Inklusion erfordert weitere Ressourcen

Seit diesem Schuljahr ist die Inklusion im Schulgesetz verankert. Dieser wichtige aber auch herausfordernde Prozess, den schon viele Grundschulen mit großem Enthusiasmus angegangen sind, ist leider nicht zu Ende gedacht auf den Weg gebracht worden. So wurden in einer wenig transparent gestalteten Aktion, quasi über Nacht, die sonderpädagogischen Lehrkräfte, die inklusiv an Grundschulen arbeiten an diese Schulart quasi zwangsabgeordnet. Der Umgang mit diesen für ein inklusives Setting enorm wichtigen Lehrkräften ist allerdings noch lange nicht geklärt (Weisungsbefugnis, Konferenzteilnahme, Verbleib der Akten usw.). Hinzukommt, dass der Schulträger für ein Kind mit sonderpädagogischem Bedarf Haushaltsmittel zugewiesen bekommt, ab diesem Schuljahr aber die inklusiv beschulten Kinder kein Recht mehr auf diese Gelder haben sollen. Es wird diesen Kindern aber gewiss nicht gerecht, davon auszugehen, wenn ein Kind mit sonderpädagogischem Bedarf inklusiv beschult wird, dass es dann keine besonderen Lehr- und Lernmittel mehr benötigt. Inklusion darf auf keinen Fall ein Sparmodel werden! Es ist dem VBE zuzuschreiben, dass er sich seit Jahren die angedachte Kostenneutralität bei der Umsetzung der Inklusion anprangert. Der VBE setzt sich dafür ein, dass Inklusion nicht auf den Rücken der betroffenen Schüler ausgetragen wird, sondern in qualitativ gute Settings investiert wird.

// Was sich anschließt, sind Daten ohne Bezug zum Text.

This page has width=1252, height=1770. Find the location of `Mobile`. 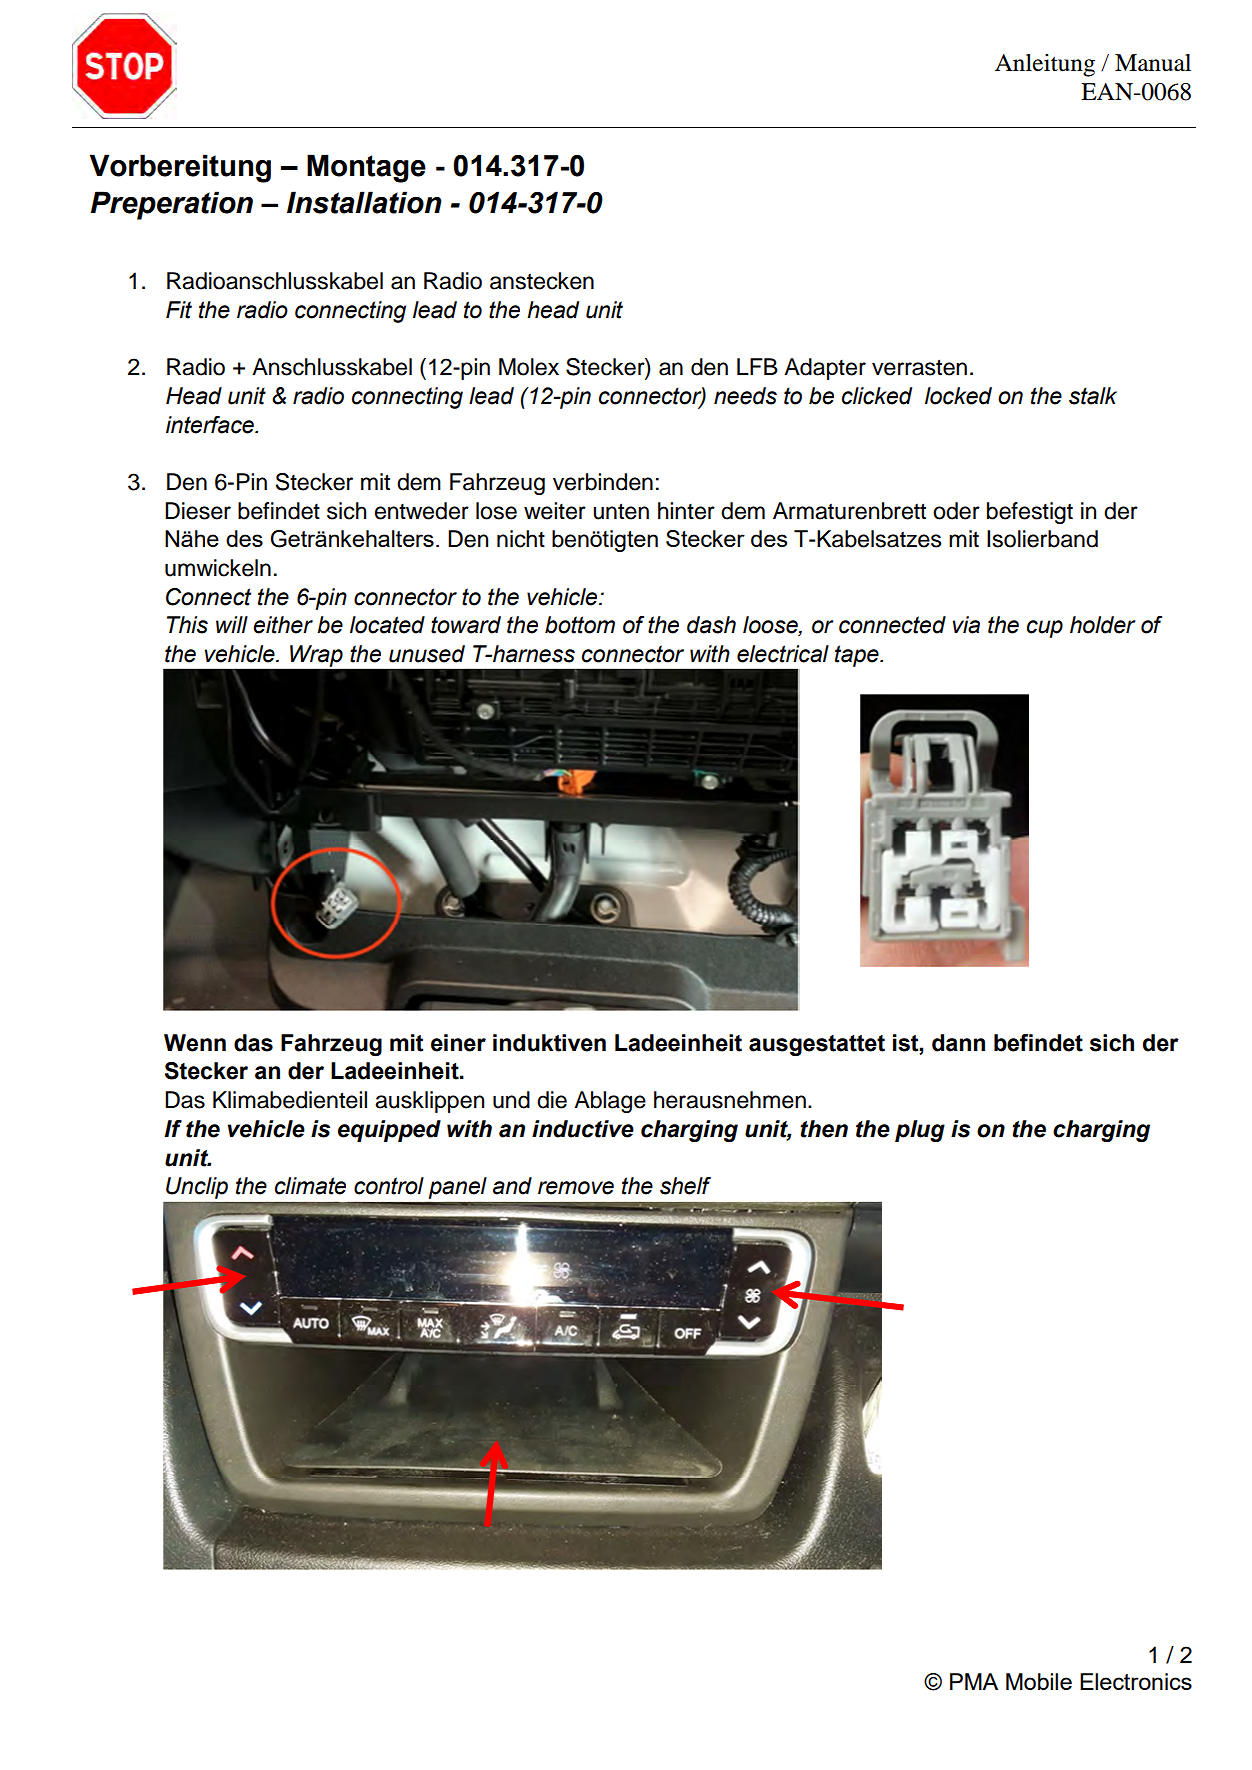

Mobile is located at coordinates (1039, 1681).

Nicht verständlich ist bei dieser Betrachtungsweise auch, warum an einer so heterogenen Schulart nicht die bestmöglichst ausgebildeten Lehrkräfte eingesetzt werden sollten. Die Grundschullehrkräfte des Landes leisten hervorragende Arbeit. Warum werden sie am schlechtesten bezahlt und haben die höchste Unterrichtsverpflichtung? Auch bei der umgestalteten Lehrerausbildung wurden die Grundschullehrkräfte bewusst abgehängt. Sie machen in nur acht Semestern einen verkürzten Master und bekommen mit dieser Begründung auch nur Besoldung nach  A12. Die Sekundarlehrkräfte bekommen mit dem neuen Masterstudium A13. Diese Ungerechtigkeit möchte der VBE korrigiert sehen und setzt sich dafür ein, dass die Arbeit der Grundschulpädagogen die Anerkennung bekommt, die sie verdient. Das Grundschullehramt ist daher den übrigen Lehrämtern gleichzustellen.